▸ **Action item**:
Set the entries down once more, exactly as they are worded.

▸ **Supplied records**:
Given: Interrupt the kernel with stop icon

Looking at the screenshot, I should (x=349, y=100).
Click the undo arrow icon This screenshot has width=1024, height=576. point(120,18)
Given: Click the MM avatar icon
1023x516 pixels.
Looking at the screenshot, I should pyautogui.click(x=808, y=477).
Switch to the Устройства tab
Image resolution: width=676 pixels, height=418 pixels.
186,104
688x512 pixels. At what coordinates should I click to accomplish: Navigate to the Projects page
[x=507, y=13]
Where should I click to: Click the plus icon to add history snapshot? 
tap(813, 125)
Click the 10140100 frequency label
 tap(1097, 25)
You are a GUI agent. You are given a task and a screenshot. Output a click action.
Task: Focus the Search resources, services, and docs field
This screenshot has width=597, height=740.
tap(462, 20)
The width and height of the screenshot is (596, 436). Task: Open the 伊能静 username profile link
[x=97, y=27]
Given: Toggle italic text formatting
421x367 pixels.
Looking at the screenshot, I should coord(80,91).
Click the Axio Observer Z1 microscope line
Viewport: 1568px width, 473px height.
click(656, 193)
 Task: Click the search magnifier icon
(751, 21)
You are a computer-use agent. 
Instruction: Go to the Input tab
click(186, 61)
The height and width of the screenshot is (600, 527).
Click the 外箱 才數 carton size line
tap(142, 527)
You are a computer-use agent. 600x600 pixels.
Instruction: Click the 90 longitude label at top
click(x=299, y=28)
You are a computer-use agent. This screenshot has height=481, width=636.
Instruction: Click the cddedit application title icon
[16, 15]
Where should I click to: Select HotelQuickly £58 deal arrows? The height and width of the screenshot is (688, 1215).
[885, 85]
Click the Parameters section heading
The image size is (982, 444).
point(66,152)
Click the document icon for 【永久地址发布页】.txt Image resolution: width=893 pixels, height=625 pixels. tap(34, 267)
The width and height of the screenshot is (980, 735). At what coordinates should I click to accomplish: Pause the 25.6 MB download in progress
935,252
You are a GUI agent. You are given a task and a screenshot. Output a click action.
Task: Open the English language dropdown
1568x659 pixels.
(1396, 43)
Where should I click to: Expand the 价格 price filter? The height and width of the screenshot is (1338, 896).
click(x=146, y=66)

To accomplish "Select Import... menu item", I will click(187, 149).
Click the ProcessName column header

▸ **Answer space**:
Given: Interrupt the kernel with stop icon

Looking at the screenshot, I should (x=349, y=100).
Click the undo arrow icon This screenshot has width=1024, height=576. point(120,18)
Given: Click the MM avatar icon
1023x516 pixels.
Looking at the screenshot, I should pyautogui.click(x=808, y=477).
Switch to the Устройства tab
Image resolution: width=676 pixels, height=418 pixels.
186,104
688x512 pixels. At what coordinates should I click to accomplish: Navigate to the Projects page
[x=507, y=13]
Where should I click to: Click the plus icon to add history snapshot? 
tap(813, 125)
Click the 10140100 frequency label
 tap(1097, 25)
You are a GUI agent. You are given a task and a screenshot. Output a click action.
Task: Focus the Search resources, services, and docs field
This screenshot has width=597, height=740.
tap(462, 20)
The width and height of the screenshot is (596, 436). Task: Open the 伊能静 username profile link
[x=97, y=27]
Given: Toggle italic text formatting
421x367 pixels.
Looking at the screenshot, I should coord(80,91).
Click the Axio Observer Z1 microscope line
Viewport: 1568px width, 473px height.
click(656, 193)
 Task: Click the search magnifier icon
(751, 21)
You are a computer-use agent. 
Instruction: Go to the Input tab
click(186, 61)
The height and width of the screenshot is (600, 527).
Click the 外箱 才數 carton size line
tap(142, 527)
You are a computer-use agent. 600x600 pixels.
Instruction: Click the 90 longitude label at top
click(x=299, y=28)
You are a computer-use agent. This screenshot has height=481, width=636.
Instruction: Click the cddedit application title icon
[16, 15]
Where should I click to: Select HotelQuickly £58 deal arrows? The height and width of the screenshot is (688, 1215).
[885, 85]
Click the Parameters section heading
The image size is (982, 444).
point(66,152)
Click the document icon for 【永久地址发布页】.txt Image resolution: width=893 pixels, height=625 pixels. tap(34, 267)
The width and height of the screenshot is (980, 735). At what coordinates should I click to accomplish: Pause the 25.6 MB download in progress
935,252
You are a GUI agent. You are given a task and a screenshot. Output a click action.
Task: Open the English language dropdown
1568x659 pixels.
(1396, 43)
Where should I click to: Expand the 价格 price filter? The height and width of the screenshot is (1338, 896).
click(x=146, y=66)

To accomplish "Select Import... menu item", I will click(187, 149).
Click the ProcessName column header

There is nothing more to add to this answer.